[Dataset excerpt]
****************

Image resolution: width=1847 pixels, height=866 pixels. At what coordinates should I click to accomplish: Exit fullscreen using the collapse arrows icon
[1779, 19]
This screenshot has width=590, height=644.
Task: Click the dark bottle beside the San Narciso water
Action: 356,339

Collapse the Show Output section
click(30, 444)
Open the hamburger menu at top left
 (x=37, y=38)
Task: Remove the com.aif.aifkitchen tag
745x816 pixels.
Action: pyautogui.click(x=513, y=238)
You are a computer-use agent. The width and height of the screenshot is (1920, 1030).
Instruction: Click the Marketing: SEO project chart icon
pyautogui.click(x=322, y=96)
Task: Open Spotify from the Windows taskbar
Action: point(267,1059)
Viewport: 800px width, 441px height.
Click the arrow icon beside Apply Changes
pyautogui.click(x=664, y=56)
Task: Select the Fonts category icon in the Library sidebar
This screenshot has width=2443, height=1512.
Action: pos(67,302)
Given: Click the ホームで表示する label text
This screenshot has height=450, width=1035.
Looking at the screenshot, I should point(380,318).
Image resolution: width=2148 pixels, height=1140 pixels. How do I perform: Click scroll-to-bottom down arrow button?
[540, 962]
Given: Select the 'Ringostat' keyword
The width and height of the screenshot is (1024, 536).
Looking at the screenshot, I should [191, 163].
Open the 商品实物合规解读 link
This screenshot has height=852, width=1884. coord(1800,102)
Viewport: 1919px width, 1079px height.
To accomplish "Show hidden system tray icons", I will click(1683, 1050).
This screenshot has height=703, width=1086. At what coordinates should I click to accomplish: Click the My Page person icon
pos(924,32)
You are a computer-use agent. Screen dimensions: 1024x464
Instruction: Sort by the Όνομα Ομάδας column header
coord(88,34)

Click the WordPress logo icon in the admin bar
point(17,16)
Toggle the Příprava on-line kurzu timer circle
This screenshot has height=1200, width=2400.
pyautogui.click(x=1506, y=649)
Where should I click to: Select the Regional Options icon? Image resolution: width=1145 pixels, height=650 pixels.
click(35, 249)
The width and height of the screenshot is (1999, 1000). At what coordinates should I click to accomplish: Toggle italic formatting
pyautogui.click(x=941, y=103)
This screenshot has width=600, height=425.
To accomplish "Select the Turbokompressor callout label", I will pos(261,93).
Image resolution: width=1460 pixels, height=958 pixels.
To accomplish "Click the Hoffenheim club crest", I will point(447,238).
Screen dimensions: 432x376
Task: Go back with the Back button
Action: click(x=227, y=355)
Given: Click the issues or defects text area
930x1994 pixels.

****************

PROBLEM STATEMENT: State how many lines of the records above contain the string "dimensions" with matching case. Give the number alone.

WRITTEN REPLY: 2